▸ DATA FOR THIS EXERCISE
-- -- --

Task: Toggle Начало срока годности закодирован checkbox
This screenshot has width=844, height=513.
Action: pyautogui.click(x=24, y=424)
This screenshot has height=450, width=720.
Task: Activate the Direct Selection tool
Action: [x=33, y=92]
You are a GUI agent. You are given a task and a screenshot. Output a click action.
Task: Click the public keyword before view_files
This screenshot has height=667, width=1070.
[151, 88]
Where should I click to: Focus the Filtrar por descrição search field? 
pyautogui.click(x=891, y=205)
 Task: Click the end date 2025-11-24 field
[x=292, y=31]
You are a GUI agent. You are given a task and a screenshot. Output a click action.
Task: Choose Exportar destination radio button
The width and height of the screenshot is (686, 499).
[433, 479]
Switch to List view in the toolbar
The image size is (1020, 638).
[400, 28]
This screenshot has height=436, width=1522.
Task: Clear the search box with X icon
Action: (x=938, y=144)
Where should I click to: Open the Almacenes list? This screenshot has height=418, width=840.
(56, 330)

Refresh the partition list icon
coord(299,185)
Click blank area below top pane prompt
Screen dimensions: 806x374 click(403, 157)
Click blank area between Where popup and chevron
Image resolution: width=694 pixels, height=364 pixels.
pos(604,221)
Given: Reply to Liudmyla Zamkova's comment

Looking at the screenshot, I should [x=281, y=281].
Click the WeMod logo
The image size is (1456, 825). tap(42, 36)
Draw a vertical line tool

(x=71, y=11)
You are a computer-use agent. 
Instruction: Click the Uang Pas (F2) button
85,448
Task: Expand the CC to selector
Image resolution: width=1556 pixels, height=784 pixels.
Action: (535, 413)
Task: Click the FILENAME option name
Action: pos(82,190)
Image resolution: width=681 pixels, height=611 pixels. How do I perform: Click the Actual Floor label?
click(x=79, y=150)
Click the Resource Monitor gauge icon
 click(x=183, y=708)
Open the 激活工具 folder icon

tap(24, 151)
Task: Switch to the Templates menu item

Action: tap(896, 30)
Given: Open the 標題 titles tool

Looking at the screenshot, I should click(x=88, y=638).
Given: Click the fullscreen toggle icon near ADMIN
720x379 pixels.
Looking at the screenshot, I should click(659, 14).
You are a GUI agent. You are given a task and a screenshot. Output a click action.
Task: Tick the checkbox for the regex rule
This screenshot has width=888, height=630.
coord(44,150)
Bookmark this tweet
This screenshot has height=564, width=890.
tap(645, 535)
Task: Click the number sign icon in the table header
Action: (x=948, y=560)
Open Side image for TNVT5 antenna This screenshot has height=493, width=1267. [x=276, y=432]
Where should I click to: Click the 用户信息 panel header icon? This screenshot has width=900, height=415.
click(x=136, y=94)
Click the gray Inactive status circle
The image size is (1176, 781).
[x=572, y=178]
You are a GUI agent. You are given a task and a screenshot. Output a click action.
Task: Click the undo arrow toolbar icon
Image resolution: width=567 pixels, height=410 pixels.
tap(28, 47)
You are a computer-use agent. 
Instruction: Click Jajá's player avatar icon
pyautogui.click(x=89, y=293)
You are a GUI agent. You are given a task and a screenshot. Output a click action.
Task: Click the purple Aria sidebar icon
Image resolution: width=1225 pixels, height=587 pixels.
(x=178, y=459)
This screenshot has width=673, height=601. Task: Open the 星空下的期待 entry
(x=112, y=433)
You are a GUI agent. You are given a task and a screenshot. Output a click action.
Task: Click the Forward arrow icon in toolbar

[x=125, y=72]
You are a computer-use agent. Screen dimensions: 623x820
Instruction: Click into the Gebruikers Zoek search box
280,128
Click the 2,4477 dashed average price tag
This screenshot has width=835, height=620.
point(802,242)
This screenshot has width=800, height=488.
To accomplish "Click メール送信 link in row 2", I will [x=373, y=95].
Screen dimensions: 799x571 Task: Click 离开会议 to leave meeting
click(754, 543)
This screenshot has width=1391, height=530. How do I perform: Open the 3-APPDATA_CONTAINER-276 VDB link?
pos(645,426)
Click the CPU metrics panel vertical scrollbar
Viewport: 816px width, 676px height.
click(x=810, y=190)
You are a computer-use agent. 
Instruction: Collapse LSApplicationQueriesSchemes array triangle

-- -- --

Please find out how many lines of the material contain the string "checkbox" and answer with the count alone.

2